Task brief: Take the lines in the listing below from the line with "Sort by 类型 column arrows" up to and including the line with "Given: Open the notifications bell" and set them down exactly, skipping pictures and adding nothing.

Information supplied:
- - -

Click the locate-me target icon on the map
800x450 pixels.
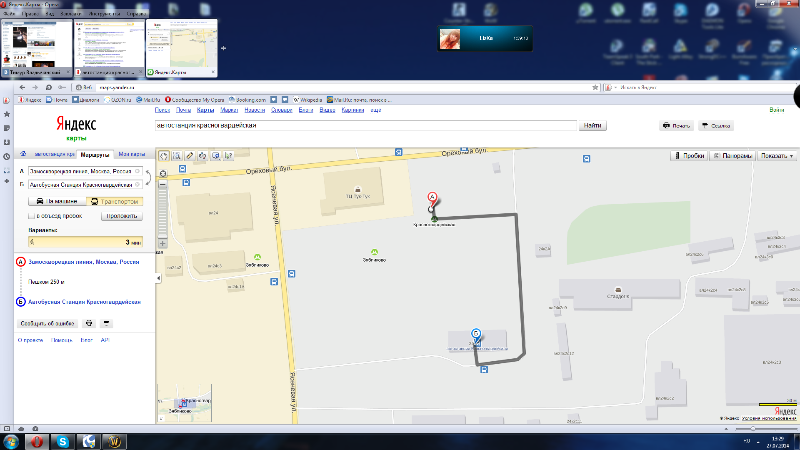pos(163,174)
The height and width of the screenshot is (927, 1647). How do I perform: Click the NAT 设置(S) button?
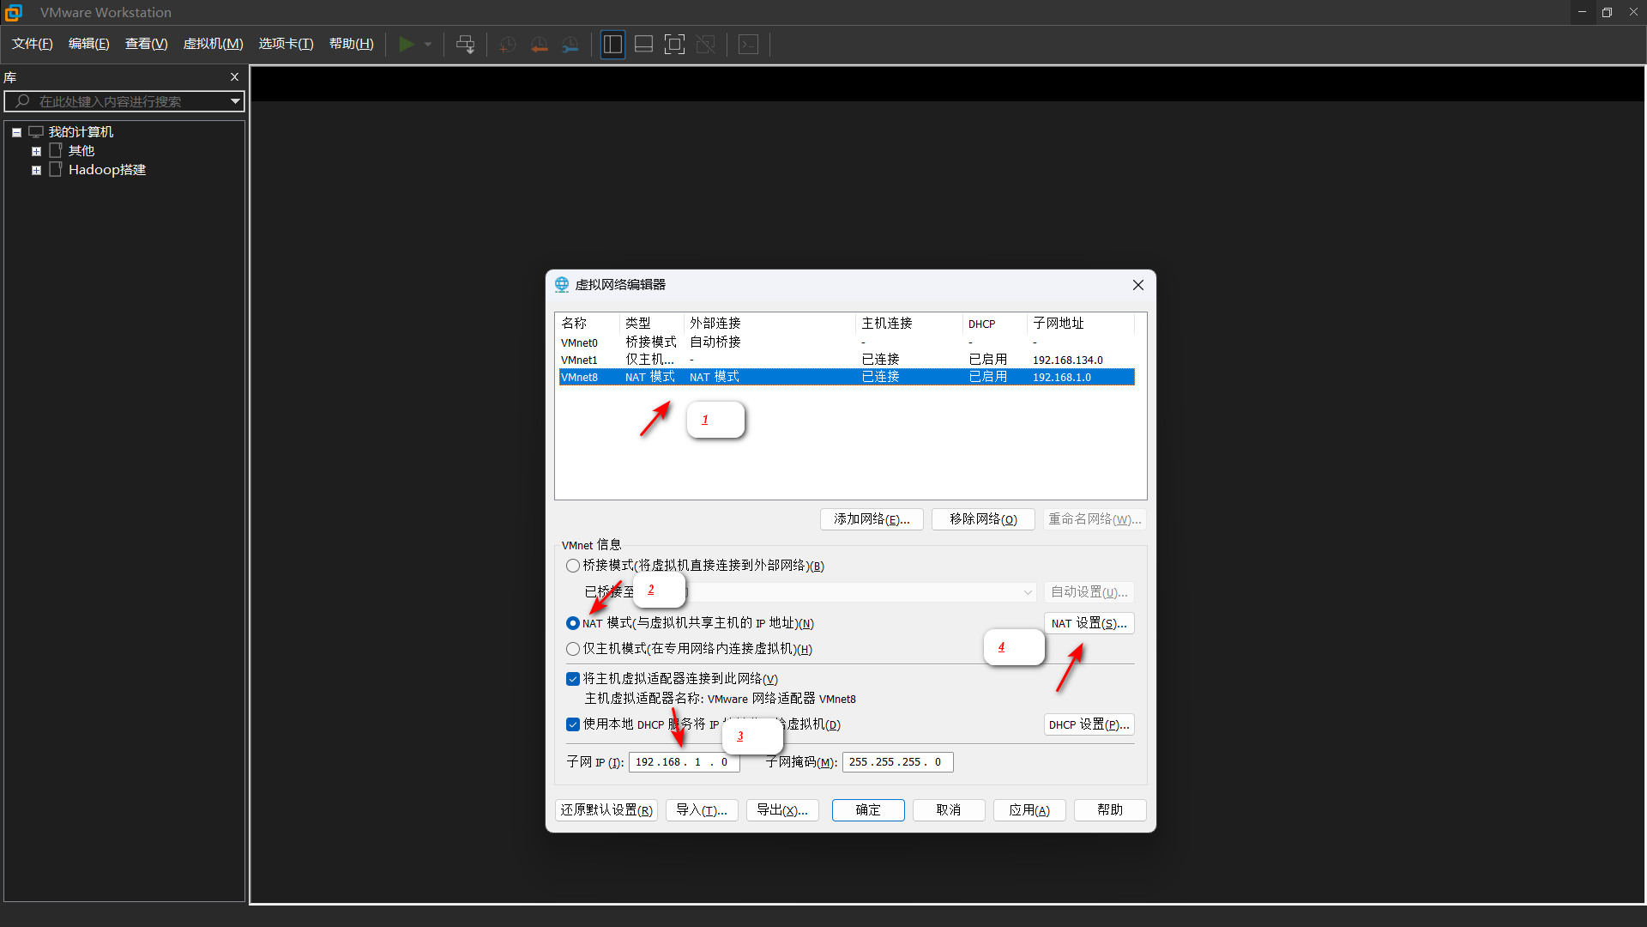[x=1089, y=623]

- - -

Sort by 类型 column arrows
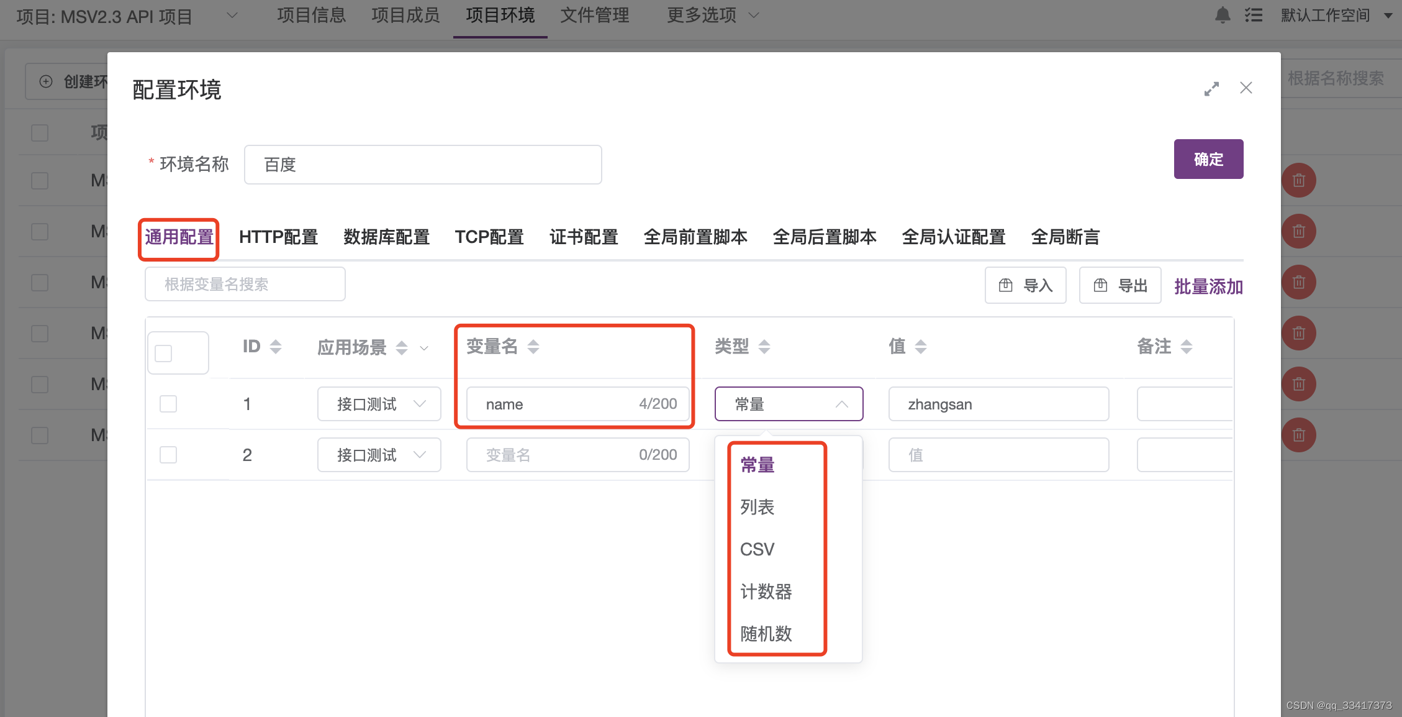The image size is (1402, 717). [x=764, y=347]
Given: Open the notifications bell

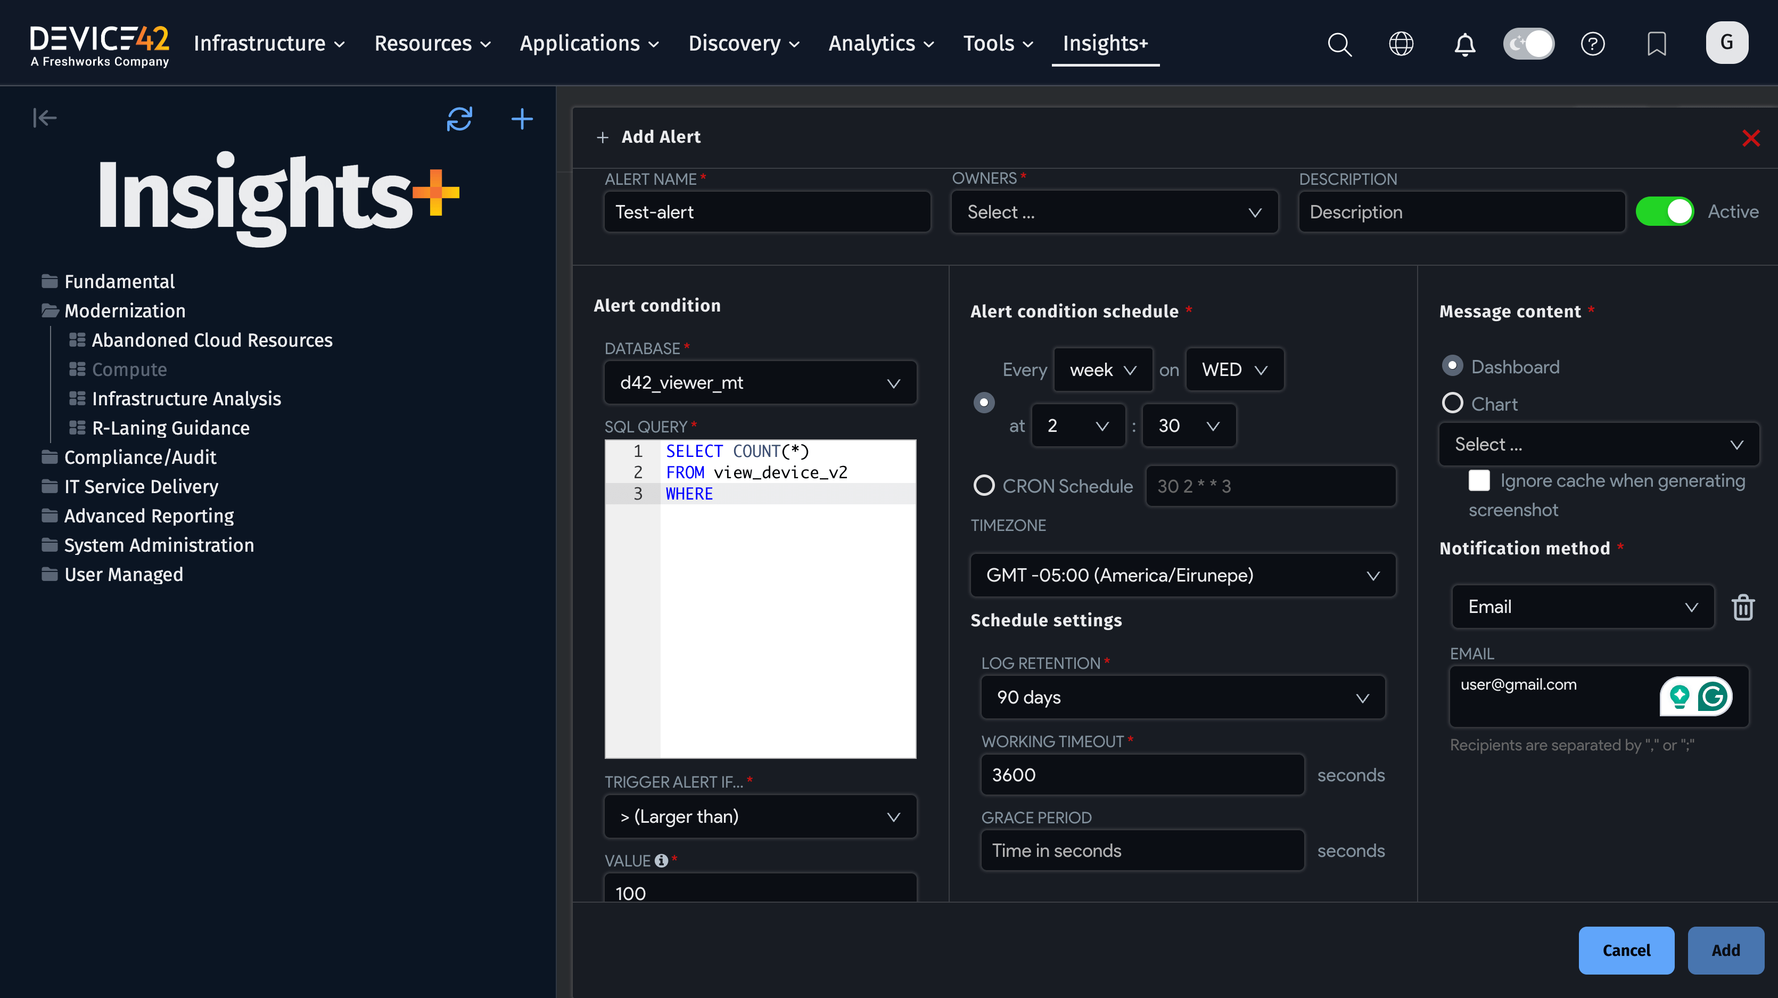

- - -

Exercise result:
Sort by 类型 column arrows
The image size is (1402, 717). [x=764, y=347]
Given: Open the notifications bell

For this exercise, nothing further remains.